■ **Problem to solve**: The answer is to be an exact copy of the lines below running from the line with "Instruction: Open Okamura, Akemi" down to the line with "Click the 預かり", both ends included, and nothing more.

Top of Record excerpts

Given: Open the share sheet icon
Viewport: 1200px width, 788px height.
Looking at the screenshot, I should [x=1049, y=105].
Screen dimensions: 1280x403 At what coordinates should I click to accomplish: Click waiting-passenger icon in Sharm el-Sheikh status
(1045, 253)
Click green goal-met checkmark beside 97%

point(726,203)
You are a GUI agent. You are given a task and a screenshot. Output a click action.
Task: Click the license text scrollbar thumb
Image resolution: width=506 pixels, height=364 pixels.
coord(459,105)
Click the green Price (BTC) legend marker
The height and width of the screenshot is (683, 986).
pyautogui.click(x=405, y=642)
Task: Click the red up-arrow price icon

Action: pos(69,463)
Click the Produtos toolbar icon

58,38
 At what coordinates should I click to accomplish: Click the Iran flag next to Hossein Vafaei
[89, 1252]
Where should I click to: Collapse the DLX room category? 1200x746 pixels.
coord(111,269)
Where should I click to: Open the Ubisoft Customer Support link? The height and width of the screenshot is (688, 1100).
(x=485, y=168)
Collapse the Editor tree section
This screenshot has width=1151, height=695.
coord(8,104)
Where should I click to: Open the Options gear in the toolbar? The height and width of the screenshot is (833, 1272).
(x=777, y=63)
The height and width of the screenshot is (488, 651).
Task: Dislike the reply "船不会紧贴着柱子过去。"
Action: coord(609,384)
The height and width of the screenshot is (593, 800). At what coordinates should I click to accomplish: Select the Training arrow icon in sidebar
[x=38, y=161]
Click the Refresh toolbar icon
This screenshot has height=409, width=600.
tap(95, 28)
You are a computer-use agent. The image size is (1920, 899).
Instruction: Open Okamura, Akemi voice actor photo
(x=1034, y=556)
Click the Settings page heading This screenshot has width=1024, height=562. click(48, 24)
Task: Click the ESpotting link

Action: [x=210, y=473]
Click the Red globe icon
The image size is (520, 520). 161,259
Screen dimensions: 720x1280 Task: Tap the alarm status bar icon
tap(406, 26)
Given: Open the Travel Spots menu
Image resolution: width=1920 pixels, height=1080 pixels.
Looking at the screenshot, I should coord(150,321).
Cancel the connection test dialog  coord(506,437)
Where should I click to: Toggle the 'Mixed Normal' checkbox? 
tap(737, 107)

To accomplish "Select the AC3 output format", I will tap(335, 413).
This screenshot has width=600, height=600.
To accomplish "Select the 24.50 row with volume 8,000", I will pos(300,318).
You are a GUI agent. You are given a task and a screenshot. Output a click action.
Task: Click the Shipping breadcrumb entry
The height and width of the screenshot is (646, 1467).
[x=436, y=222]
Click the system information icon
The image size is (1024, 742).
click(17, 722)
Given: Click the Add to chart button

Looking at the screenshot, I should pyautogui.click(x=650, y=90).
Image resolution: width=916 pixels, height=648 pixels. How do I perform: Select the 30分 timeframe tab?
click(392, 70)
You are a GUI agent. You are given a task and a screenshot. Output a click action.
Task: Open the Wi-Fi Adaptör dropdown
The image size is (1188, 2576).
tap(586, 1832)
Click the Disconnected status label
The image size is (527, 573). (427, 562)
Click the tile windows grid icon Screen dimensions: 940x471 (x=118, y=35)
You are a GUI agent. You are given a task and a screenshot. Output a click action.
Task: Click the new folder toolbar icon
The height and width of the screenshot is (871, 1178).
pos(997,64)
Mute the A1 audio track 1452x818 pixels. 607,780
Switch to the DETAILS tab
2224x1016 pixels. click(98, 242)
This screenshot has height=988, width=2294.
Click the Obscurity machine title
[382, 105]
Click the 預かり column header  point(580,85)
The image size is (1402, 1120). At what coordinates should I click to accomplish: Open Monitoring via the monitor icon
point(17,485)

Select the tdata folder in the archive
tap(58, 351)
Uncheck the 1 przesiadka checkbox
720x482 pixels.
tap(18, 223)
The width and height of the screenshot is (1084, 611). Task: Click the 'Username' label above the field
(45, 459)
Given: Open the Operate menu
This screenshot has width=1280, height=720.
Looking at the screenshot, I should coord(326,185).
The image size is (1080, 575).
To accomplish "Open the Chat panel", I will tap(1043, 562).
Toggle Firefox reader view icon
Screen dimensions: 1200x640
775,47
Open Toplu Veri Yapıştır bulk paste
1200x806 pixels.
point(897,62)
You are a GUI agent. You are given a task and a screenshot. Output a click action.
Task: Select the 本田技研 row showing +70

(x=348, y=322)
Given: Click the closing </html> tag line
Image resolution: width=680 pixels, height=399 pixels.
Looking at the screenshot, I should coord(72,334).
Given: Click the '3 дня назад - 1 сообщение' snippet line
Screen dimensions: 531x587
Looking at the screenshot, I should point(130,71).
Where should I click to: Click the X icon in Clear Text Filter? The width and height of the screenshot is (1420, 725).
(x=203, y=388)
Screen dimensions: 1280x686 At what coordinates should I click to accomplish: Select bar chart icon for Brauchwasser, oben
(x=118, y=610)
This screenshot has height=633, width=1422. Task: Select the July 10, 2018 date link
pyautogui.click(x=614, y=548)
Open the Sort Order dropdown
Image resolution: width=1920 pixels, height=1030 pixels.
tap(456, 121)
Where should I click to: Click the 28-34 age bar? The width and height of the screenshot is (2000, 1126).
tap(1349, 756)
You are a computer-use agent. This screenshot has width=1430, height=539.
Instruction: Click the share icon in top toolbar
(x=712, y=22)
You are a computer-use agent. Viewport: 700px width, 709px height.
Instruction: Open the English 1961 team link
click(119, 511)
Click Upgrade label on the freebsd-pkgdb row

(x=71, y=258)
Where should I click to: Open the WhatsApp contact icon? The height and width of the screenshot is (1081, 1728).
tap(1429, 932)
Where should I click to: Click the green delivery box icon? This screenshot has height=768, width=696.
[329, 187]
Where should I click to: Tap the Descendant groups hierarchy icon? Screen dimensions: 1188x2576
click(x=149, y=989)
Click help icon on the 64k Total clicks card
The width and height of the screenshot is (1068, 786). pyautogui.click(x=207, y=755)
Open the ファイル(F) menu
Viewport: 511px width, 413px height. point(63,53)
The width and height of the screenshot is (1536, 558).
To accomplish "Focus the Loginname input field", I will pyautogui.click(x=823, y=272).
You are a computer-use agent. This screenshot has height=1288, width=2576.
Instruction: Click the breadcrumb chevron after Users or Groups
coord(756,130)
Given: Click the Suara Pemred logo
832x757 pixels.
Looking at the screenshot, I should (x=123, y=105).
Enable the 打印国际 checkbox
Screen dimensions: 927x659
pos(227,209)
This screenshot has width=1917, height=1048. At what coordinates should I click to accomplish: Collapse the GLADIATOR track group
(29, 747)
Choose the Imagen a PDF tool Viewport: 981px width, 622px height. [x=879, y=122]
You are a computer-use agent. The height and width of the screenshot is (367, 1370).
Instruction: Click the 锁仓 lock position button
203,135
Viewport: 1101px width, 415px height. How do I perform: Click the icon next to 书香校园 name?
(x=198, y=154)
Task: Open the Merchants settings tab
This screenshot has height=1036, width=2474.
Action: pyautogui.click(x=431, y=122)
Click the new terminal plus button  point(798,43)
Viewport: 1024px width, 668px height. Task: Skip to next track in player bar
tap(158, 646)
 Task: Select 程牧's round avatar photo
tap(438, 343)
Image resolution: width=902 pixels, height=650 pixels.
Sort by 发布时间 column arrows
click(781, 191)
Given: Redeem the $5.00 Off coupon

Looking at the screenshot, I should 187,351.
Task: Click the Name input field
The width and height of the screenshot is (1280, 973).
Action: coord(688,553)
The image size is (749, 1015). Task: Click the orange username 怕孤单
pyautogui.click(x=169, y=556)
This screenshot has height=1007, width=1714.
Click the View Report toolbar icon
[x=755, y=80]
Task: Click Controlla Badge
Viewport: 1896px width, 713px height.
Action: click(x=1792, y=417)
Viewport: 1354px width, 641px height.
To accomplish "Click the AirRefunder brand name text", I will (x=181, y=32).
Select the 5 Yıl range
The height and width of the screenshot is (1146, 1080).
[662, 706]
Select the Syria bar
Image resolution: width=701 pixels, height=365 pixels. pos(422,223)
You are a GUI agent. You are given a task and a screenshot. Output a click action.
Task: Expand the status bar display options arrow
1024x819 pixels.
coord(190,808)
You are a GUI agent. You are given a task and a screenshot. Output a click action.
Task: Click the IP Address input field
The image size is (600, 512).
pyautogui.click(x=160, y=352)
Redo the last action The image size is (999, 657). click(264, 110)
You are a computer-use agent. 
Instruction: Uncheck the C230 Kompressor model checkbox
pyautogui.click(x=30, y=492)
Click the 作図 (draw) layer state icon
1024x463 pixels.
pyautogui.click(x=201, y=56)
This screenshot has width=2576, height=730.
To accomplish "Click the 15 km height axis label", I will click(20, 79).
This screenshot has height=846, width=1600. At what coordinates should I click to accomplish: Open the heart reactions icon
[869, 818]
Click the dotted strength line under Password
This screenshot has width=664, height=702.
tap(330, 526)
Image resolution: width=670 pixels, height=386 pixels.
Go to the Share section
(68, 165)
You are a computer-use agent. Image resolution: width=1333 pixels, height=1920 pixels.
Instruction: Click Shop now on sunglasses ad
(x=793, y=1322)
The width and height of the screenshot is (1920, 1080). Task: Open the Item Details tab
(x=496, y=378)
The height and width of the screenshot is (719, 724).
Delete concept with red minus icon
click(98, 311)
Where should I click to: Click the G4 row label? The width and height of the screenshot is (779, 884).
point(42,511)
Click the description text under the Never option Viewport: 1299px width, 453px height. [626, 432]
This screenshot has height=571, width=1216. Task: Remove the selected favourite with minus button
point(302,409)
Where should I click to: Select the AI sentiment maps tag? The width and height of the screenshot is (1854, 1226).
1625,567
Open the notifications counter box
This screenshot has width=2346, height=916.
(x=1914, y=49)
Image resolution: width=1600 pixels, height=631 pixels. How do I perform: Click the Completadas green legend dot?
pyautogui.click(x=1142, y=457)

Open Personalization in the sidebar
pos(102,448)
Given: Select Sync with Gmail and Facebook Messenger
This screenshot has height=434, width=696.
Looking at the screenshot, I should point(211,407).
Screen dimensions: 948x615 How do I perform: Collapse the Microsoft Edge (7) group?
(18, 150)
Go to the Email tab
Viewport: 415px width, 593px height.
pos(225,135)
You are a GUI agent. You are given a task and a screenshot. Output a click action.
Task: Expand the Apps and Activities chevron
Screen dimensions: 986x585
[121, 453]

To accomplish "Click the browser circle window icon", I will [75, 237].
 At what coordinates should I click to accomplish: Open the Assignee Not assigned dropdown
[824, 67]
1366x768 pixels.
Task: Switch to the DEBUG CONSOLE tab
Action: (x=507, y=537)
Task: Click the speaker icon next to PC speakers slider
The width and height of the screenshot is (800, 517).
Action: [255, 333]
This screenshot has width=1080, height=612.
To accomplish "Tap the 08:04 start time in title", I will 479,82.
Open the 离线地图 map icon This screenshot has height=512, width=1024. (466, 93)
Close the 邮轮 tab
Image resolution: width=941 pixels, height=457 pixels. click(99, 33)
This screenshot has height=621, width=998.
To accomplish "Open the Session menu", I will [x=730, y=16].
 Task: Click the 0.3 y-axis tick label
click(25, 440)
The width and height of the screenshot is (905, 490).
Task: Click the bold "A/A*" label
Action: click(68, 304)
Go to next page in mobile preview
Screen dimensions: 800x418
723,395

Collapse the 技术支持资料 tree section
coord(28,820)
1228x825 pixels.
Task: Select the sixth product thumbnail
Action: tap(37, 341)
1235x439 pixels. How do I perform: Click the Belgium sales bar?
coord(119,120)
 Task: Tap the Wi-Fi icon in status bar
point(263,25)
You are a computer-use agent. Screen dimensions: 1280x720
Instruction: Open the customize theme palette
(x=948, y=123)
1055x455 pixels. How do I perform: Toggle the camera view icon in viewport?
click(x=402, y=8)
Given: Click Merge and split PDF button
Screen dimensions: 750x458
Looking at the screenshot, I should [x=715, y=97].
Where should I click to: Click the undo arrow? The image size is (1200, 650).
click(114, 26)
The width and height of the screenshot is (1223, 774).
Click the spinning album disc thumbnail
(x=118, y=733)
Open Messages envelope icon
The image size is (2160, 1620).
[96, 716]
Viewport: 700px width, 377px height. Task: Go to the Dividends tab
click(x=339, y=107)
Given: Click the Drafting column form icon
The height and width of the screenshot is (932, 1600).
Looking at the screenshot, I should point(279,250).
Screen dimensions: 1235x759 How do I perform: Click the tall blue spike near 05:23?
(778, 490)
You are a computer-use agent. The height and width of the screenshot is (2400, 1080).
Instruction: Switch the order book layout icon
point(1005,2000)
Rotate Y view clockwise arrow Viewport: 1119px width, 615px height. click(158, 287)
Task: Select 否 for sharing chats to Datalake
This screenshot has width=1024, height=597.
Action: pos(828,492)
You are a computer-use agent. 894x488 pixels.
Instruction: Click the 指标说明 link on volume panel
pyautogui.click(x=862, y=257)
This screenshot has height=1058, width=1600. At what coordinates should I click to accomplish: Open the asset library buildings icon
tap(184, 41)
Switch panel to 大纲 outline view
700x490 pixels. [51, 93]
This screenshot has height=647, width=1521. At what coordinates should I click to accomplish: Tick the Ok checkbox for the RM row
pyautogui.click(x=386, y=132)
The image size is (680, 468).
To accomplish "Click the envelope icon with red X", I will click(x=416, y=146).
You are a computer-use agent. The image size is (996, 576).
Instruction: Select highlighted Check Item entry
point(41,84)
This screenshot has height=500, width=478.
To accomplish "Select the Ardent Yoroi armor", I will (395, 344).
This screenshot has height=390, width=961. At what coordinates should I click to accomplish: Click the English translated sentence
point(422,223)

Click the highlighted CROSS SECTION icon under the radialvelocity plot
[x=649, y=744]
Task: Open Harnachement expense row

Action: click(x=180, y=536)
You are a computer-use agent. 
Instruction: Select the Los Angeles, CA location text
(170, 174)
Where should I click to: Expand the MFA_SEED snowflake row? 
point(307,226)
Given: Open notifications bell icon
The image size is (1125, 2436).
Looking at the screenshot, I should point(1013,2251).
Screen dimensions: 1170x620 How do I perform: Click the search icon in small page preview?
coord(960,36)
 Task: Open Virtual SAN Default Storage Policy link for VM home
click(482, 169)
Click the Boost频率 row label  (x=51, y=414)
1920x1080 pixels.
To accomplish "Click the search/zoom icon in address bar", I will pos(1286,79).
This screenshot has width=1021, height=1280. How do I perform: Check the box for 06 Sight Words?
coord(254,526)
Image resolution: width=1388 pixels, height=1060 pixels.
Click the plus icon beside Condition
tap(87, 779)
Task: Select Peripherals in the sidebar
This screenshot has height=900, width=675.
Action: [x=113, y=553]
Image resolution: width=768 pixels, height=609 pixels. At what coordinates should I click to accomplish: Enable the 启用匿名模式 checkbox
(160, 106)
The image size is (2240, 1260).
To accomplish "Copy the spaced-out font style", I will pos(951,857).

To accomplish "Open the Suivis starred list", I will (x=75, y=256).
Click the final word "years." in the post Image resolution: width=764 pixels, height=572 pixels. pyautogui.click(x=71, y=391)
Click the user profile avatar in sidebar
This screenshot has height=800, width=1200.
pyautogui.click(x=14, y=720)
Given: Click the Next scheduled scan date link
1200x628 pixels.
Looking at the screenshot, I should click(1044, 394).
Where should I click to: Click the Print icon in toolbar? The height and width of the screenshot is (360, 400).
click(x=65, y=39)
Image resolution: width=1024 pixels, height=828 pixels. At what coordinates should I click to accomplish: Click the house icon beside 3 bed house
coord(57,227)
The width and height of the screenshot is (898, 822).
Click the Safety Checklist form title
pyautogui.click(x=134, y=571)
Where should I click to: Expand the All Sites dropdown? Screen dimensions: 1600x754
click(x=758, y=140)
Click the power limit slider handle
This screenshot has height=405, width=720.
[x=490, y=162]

Bottom of Record excerpts

■ **Response area**:
Instruction: Open Okamura, Akemi voice actor photo
(x=1034, y=556)
Click the Settings page heading This screenshot has width=1024, height=562. click(48, 24)
Task: Click the ESpotting link

Action: [x=210, y=473]
Click the Red globe icon
The image size is (520, 520). 161,259
Screen dimensions: 720x1280 Task: Tap the alarm status bar icon
tap(406, 26)
Given: Open the Travel Spots menu
Image resolution: width=1920 pixels, height=1080 pixels.
Looking at the screenshot, I should coord(150,321).
Cancel the connection test dialog  coord(506,437)
Where should I click to: Toggle the 'Mixed Normal' checkbox? 
tap(737, 107)

To accomplish "Select the AC3 output format", I will tap(335, 413).
This screenshot has width=600, height=600.
To accomplish "Select the 24.50 row with volume 8,000", I will pos(300,318).
You are a GUI agent. You are given a task and a screenshot. Output a click action.
Task: Click the Shipping breadcrumb entry
The height and width of the screenshot is (646, 1467).
[x=436, y=222]
Click the system information icon
The image size is (1024, 742).
click(17, 722)
Given: Click the Add to chart button

Looking at the screenshot, I should pyautogui.click(x=650, y=90).
Image resolution: width=916 pixels, height=648 pixels. How do I perform: Select the 30分 timeframe tab?
click(392, 70)
You are a GUI agent. You are given a task and a screenshot. Output a click action.
Task: Open the Wi-Fi Adaptör dropdown
The image size is (1188, 2576).
tap(586, 1832)
Click the Disconnected status label
The image size is (527, 573). (427, 562)
Click the tile windows grid icon Screen dimensions: 940x471 (x=118, y=35)
You are a GUI agent. You are given a task and a screenshot. Output a click action.
Task: Click the new folder toolbar icon
The height and width of the screenshot is (871, 1178).
pos(997,64)
Mute the A1 audio track 1452x818 pixels. 607,780
Switch to the DETAILS tab
2224x1016 pixels. click(98, 242)
This screenshot has height=988, width=2294.
Click the Obscurity machine title
[382, 105]
Click the 預かり column header  point(580,85)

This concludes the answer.